▶ [Written instruction 1]
Repeat word for word everything in the newsletter report on glass history from "All members of" down to "discussed so far.".
▶ [Written instruction 2]
Carry on the newsletter report on glass history from its last sentence.

▶ [Extract]
— START —

All members of the Association are
entitled to attend any of the local
groups and their activities will be
reported in the newsletter. The
following reports of the Manchester
and Stourbridge meetings will give
some idea of the range of events
discussed so far.
North-West
The North-West group met at the
Athenaeum, Manchester, on
Saturday, 3rd December. Cherry
Gray opened the meeting with a
history of glass-making in
Warrington beginning with the
Bank Quay works established in
1757. The 19th century saw other
glassworks open in the town
including Robinsons who continued
until the 1940’s. The firm must be
one of the most under-rated of
19thc. firms for they produced fine
quality table wares and by 1862
provided 80,000 pieces for the
London exhibition. During the
1920’s they continued production of
delicately blown wares, supplying
an order of glass for Princess
Mary’s wedding.
Peter Helm continued the session
with a general appraisal of the
Manchester industry including
slides of remaining glass sites. One
of the most interesting details was
about the procession, after the
Reform Act, which included
glassmakers carrying two goblets
of 10 and 7 gallon capacities, 2
lobby lamps, a fish globe,
birdcages, silvered globe
ornaments with sceptres, crowns
and blue wands. By 1929 the most
famous firm, Molineaux Webb and
Co., had closed and Manchester
glass was largely forgotten.
Janice Murray completed the story
of North West glass with the St.
Helens industry. Major
development came in the 19th
century with firms such as
Cannington Shaw, Nuttall & Co.,
and the Foster Glass Co., all
specialising in bottles. Perhaps the
most interesting set of slides,
especially to glass technologists,
showed the last surviving example
of a Siemens regenerative furnace.
An exciting restoration project is
planned for the building.
Following a break for coffee, the
meeting discussed future plans.
General agreement was for talks
and collectors’ evenings
interspersed with Saturday visits to
collections. Although an interest in
local glass was important, a wider
scope was necessary to attract a
larger membership. Many people
wanted more time at meetings for
discussion; research was also felt
to be of paramount importance.

— END —

▶ [Supplied data]
— START —

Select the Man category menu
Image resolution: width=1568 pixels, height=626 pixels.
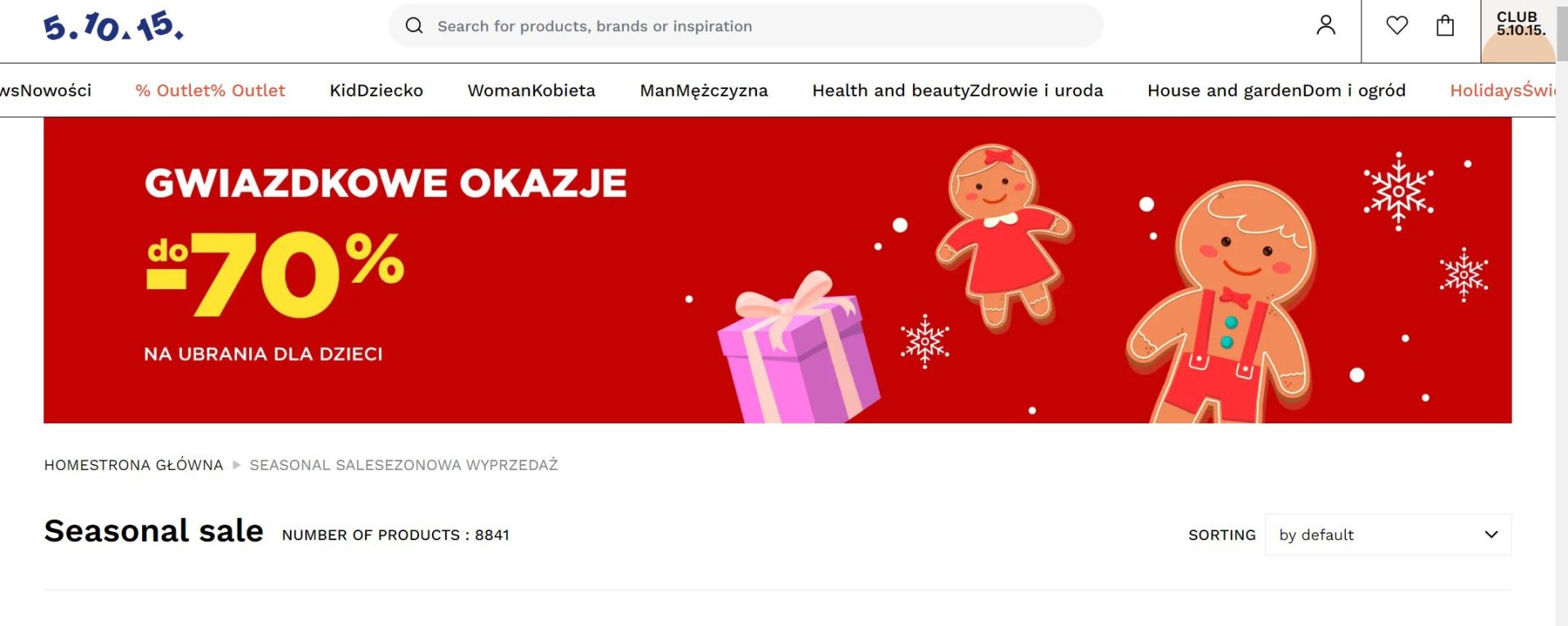pyautogui.click(x=703, y=91)
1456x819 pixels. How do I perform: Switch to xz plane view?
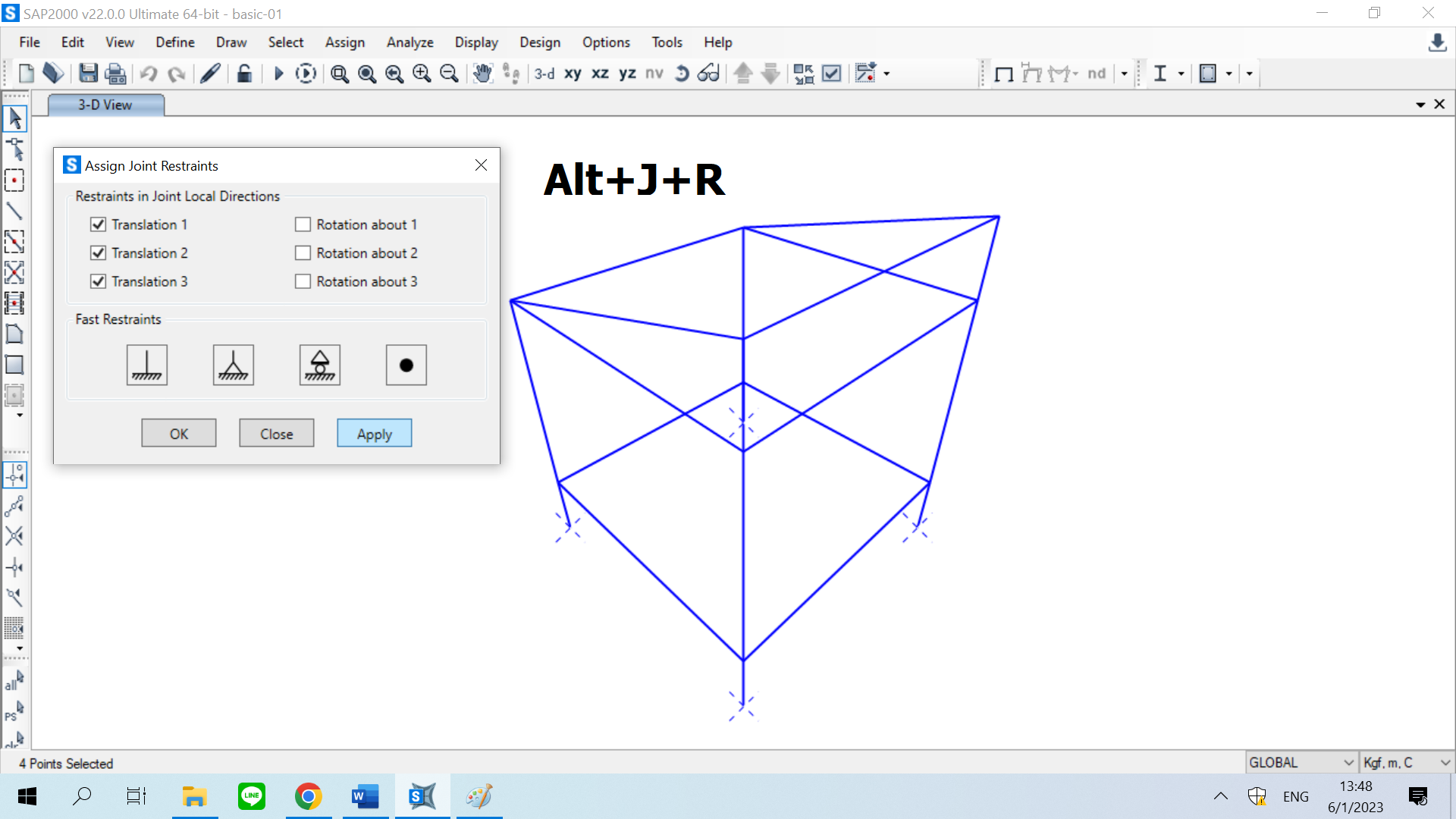[x=600, y=74]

— END —

▶ [Written reply 1]
All members of the Association are
entitled to attend any of the local
groups and their activities will be
reported in the newsletter. The
following reports of the Manchester
and Stourbridge meetings will give
some idea of the range of events
discussed so far.

▶ [Written reply 2]
Finally everyone agreed to 3
regional meetings in March, May
and September consisting of a
museum visit, a talk and an open
evening. These would fall between
the national meetings in April, June
and October.
Midlands
The Midlands group met at
Broadfield House Glass Museum at
Kingswinford on Thursday, 8th
December. Charles Hajdamach
showed a selection of slides taken
on a visit to Corning, U.S.A. in
October, 1982. A connection with
Stourbridge was highlighted at the
Rockwell Museum and the
marvellous displays of glass by
Frederick Carder, the founder of
Steuben Glass. Roger Dodsworth
gave a humourous description
about the growth of his glass
collection, selecting as a focus
about 20 pieces ranging from
pressed glass to Stourbridge
wines. Roger stressed the need to
understand methods of production
which could endow even the most
non-descript glass with an
interesting story.
The first session ended with a
showing of a 15-minute film about
Whitefriars and Chances, both
firms tragically lost in recent years.
After the coffee break discussion
centred on two main points i.e. the
spread of knowledge ,about
techniques and the importance of
collectors’ evenings.
The latter perhaps could be
combined with private views at the
Glass Museum. Following a very
enthusiastic meeting (which
continued well after closing time)
the decision was to hold a
collectors’ evening on 1st March, to
be followed by a lecture/s on
contemporary glass techniques.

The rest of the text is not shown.